Several courts have recognized the danger in permitting a criminal conviction to rest solely upon a prior inconsistent statement. In 1979, the United States Court of Appeals for the Sixth Circuit noted that "California v. Green, 399 U.S. 149, 90 S. Ct. 1930, 26 L. Ed. 2d 489 (1970), established that the use of a prior inconsistent statement as substantive evidence does not necessarily violate the Confrontation Clause, so long as the witness who had made the statement is present and available for questioning at trial. . . . The opinion in [Green] ended with a strong hint that such statements, though constitutionally admissible, nevertheless may not be sufficient, by themselves, to sustain a conviction. . . . [Prior inconsistent statements]2 may be used to corroborate evidence which otherwise would be inconclusive, may fill in gaps in the Government’s reconstruction of events, or may provide valuable detail which would otherwise have been lost .... But the Government having offered such statements as the sole evidence of a central element of the crime charged, we hold that the Government has failed to sustain its burden of proving guilt beyond a reasonable doubt.” United States v. Orrico, 599 F.2d 113, 118-19 (6th Cir. 1979). Five years later, the Supreme Judicial Court of Massachusetts held that “we will not permit convictions based exclusively on inconsistent extrajudicial testimony to stand,” especially in regard to the question of identification. Commonwealth v. Daye, supra, 393 Mass. 74. Soon thereafter, citing to Orrico, the Supreme Court of Florida, “[held], as a matter of law, that in a criminal prosecution a prior inconsistent statement standing alone is *637insufficient to prove guilt beyond a reasonable doubt.” State v. Moore, 485 So. 2d 1279, 1281 (Fla. 1986).

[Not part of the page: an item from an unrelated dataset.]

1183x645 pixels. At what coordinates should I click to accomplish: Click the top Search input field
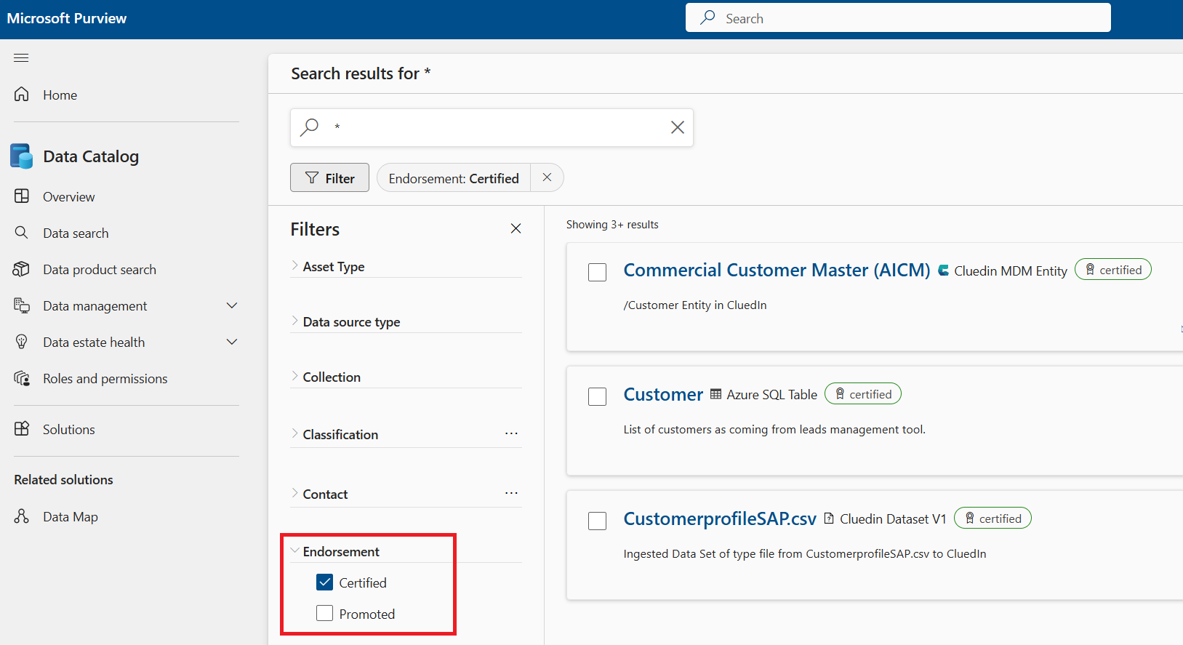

One commentator, who has examined this precise issue, has suggested that before a conviction may rest solely on a prior inconsistent statement, the “statement must be made at a time when the declarant was subject to some form of cross-examination by the defendant and there must be a reasonable factual basis in the record for a trier of fact to credit the prior statement over the present in-court testimony . . . .” (Emphasis in original.) S. Goldman, “Guilt by Intuition: The Insufficiency of Prior Inconsistent Statements To Convict,” 65 N.C. L. Rev. 1, 44 (1986).3

In this case, Womble’s extrajudicial statement was not subject to contemporaneous cross-examination by the defendant, nor was there any independent evidence to corroborate the substance of the statement. Consequently, there was insufficient evidence to find the defendant guilty of murder beyond a reasonable doubt.

Accordingly, I dissent.

In the 1995 supplement to his treatise, Professor Tait deleted from § 11.24.1 his reference to Daye, and instead cited Hopkins, along with DeFreitas, as authority for the proposition that a conviction should not be based solely on an out-of-court inconsistent statement.

The extrajudicial statement at issue in United States v. Orrico, 599 F.2d 113, 115 (6th Cir. 1979), was admitted as a past recollection recorded.

In his article, Professor Goldman noted that “most state courts have tended to equate [inappropriately] sufficiency [of prior inconsistent statements to convict] with admissibility,” and concluded that convictions resting solely on prior inconsistent statements raise serious due process and confrontation issues. S. Goldman, supra, 65 N.C. L. Rev. 24, 29-38.